The announcement came after Comedy Central’s other big name, former “Daily Show” contributor Stephen Colbert, ended his tenure as star of companion show “The Colbert Report” and left the network in December to succeed the retiring David Letterman as host of the “Late Show” on CBS.
The New York-based “The Daily Show,” which airs weeknights at 11 p.m. on the Viacom Inc-owned Comedy Central, is expected to continue, the network said, but a replacement for Stewart has yet to be named.
“Through his unique voice and vision, ‘The Daily Show’ has become a cultural touchstone for millions of fans and an unparalleled platform for political comedy that will endure for years to come,” Comedy Central President Michele Ganeless said in a statement.
Stewart replaced Craig Kilborn roughly 15 years ago as host of the late-night cable program, which has won Peabody and Emmy awards.
“17 years is the longest I have ever in my life held a job, by 16 years and five months,” Stewart said on Tuesday’s broadcast.
“The upshot there being I am a terrible employee. But in my heart, I know it is time for someone else to have that opportunity,” he added, prompting boos from the audience.
“The Daily Show” averages slightly more than 1 million viewers a night, a far smaller audience than his late-night competition on broadcast networks, but Stewart became disproportionately influential in U.S. politics and culture.
His lampooning of elected and would-be office-holders, broadcast journalists and other public figures, especially on the conservative end of the spectrum, has made him a darling of the political left.
Young adult viewers form the core of his fan base. In a 2004 poll by the Pew Research Center for the People and the Press, 21 percent of respondents aged 18 to 29 cited “The Daily Show” as a regular source of political news.

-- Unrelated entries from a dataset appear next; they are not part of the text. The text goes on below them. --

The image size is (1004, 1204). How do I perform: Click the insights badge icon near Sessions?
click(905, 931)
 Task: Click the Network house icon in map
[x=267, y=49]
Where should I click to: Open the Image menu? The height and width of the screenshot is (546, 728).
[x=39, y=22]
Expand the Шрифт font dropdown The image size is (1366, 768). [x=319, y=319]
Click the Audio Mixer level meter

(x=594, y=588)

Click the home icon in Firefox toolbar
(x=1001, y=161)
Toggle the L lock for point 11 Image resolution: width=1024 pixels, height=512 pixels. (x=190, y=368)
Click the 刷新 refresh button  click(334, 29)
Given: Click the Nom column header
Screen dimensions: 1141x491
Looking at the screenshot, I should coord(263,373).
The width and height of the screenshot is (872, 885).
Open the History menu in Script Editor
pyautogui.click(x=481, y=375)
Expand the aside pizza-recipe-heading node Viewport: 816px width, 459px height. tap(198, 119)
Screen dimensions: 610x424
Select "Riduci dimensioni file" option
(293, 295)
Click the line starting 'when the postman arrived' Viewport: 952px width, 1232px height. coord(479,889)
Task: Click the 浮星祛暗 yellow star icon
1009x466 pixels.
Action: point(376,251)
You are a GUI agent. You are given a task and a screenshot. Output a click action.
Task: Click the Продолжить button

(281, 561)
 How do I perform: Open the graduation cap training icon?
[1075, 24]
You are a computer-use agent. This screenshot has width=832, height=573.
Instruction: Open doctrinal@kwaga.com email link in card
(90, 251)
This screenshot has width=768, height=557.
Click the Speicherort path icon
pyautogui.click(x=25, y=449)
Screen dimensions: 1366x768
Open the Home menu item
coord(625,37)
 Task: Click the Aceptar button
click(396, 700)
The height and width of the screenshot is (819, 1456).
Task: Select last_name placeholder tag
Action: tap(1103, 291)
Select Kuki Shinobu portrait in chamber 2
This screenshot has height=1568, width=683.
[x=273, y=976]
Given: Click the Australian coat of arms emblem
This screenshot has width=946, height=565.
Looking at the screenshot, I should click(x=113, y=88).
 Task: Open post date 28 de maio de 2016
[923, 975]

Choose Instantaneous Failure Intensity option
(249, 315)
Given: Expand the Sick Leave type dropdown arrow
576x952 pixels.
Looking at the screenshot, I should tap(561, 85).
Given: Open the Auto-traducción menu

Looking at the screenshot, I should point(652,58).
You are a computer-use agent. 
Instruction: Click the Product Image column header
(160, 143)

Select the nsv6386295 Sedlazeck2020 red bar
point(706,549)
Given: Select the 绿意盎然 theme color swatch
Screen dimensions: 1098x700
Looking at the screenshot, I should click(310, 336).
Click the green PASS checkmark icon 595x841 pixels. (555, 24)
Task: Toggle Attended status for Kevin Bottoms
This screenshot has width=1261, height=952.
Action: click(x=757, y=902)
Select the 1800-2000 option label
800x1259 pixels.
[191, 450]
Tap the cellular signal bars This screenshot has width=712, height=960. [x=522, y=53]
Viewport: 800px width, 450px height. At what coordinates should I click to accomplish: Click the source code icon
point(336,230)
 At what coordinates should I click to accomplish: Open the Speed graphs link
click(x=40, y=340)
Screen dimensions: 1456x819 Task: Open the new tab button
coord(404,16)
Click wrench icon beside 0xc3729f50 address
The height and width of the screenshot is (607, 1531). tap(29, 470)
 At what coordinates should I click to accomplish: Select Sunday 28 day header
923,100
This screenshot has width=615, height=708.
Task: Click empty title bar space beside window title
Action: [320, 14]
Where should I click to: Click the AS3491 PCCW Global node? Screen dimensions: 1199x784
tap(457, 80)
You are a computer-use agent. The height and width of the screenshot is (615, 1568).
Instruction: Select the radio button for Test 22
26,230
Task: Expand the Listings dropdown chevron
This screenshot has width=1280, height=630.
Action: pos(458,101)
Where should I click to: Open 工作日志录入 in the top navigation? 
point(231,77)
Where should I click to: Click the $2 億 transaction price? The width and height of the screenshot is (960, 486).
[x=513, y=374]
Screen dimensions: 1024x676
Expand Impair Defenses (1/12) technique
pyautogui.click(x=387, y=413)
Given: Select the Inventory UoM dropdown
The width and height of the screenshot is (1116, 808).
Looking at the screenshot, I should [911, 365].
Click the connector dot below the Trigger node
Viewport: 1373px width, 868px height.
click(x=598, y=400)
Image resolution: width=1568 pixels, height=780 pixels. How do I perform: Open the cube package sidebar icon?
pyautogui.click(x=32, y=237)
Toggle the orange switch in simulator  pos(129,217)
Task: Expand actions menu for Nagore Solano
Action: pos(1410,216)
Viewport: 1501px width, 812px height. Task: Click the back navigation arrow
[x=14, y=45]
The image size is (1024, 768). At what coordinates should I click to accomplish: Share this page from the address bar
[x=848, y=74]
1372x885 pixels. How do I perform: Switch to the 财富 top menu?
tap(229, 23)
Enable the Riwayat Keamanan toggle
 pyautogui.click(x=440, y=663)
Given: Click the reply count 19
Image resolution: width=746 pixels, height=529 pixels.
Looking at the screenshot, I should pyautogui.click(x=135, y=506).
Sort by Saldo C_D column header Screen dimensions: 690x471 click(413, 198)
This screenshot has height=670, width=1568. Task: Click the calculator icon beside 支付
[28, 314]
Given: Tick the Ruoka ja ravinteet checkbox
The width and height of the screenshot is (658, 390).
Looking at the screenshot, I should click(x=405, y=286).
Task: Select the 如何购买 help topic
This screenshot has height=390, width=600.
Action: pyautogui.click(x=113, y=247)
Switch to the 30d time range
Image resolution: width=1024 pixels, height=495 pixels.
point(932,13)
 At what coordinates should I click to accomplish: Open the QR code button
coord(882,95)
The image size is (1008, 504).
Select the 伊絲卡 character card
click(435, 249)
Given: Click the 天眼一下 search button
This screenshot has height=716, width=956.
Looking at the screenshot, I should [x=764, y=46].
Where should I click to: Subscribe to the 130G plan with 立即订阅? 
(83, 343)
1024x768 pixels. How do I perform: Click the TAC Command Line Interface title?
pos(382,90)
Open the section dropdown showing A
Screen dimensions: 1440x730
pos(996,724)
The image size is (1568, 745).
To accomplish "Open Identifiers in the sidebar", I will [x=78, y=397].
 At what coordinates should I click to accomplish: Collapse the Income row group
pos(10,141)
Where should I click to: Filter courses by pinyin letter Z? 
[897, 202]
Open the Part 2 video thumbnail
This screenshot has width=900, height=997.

A two-time Oscar host who has branched out into the movie industry, Stewart made his directorial debut with the film “Rosewater” last year.
Beginning his show business career in stand-up comedy in New York, Stewart took his satirical humor to MTV in 1993, where he hosted “The Jon Stewart Show.”
“The Daily Show” has been a launchpad for several comedians besides Colbert, among them Steve Carell and John Oliver.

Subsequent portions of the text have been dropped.